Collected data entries
───
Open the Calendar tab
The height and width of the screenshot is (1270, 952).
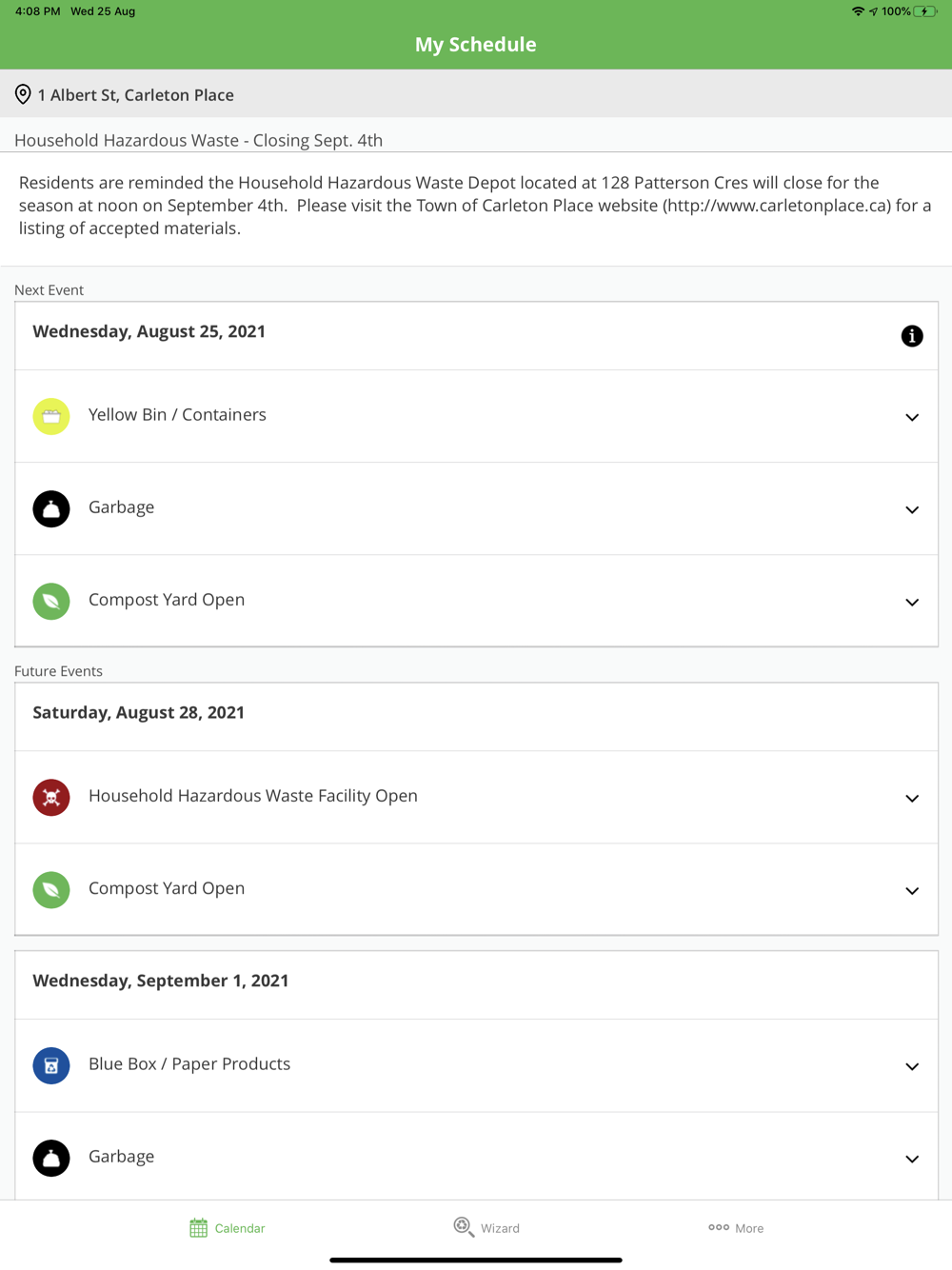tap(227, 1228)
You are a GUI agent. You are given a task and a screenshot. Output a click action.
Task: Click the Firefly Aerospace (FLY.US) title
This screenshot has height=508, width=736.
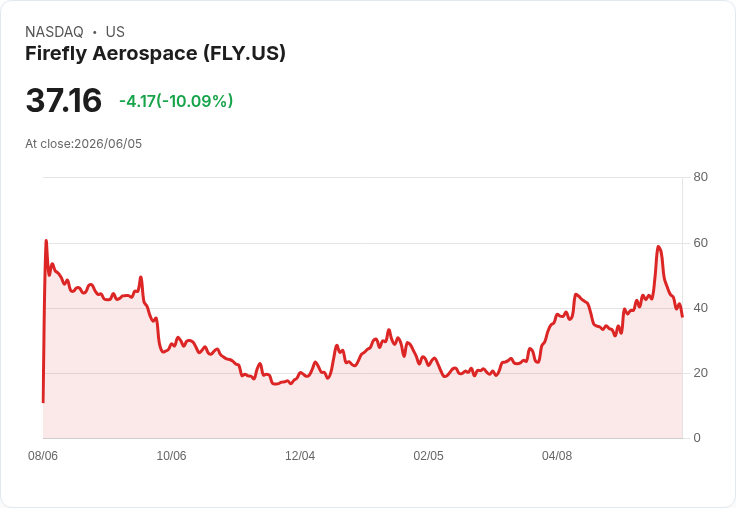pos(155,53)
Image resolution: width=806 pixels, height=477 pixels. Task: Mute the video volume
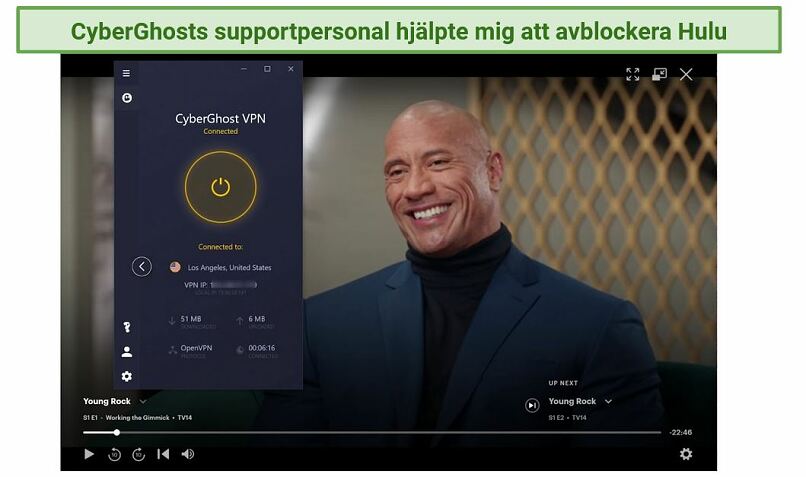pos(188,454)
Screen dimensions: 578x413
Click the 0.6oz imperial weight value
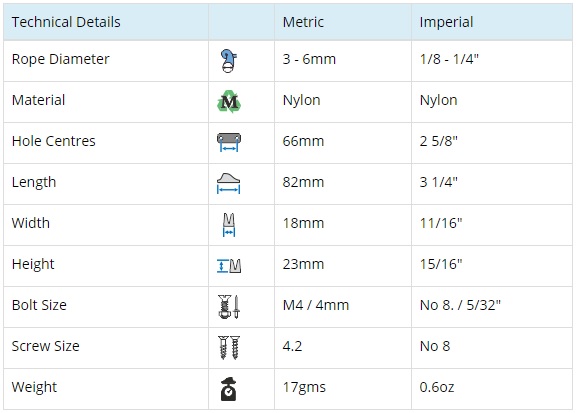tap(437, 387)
───
## Assignment
Repeat the records above exactly, leaving out the pictures.

## Exercise result
Open the Calendar tab
The height and width of the screenshot is (1270, 952).
tap(227, 1228)
You are a GUI agent. You are given a task and a screenshot. Output a click action.
Task: Click the Firefly Aerospace (FLY.US) title
This screenshot has height=508, width=736.
pos(155,53)
Image resolution: width=806 pixels, height=477 pixels. Task: Mute the video volume
pos(188,454)
Screen dimensions: 578x413
Click the 0.6oz imperial weight value
tap(437, 387)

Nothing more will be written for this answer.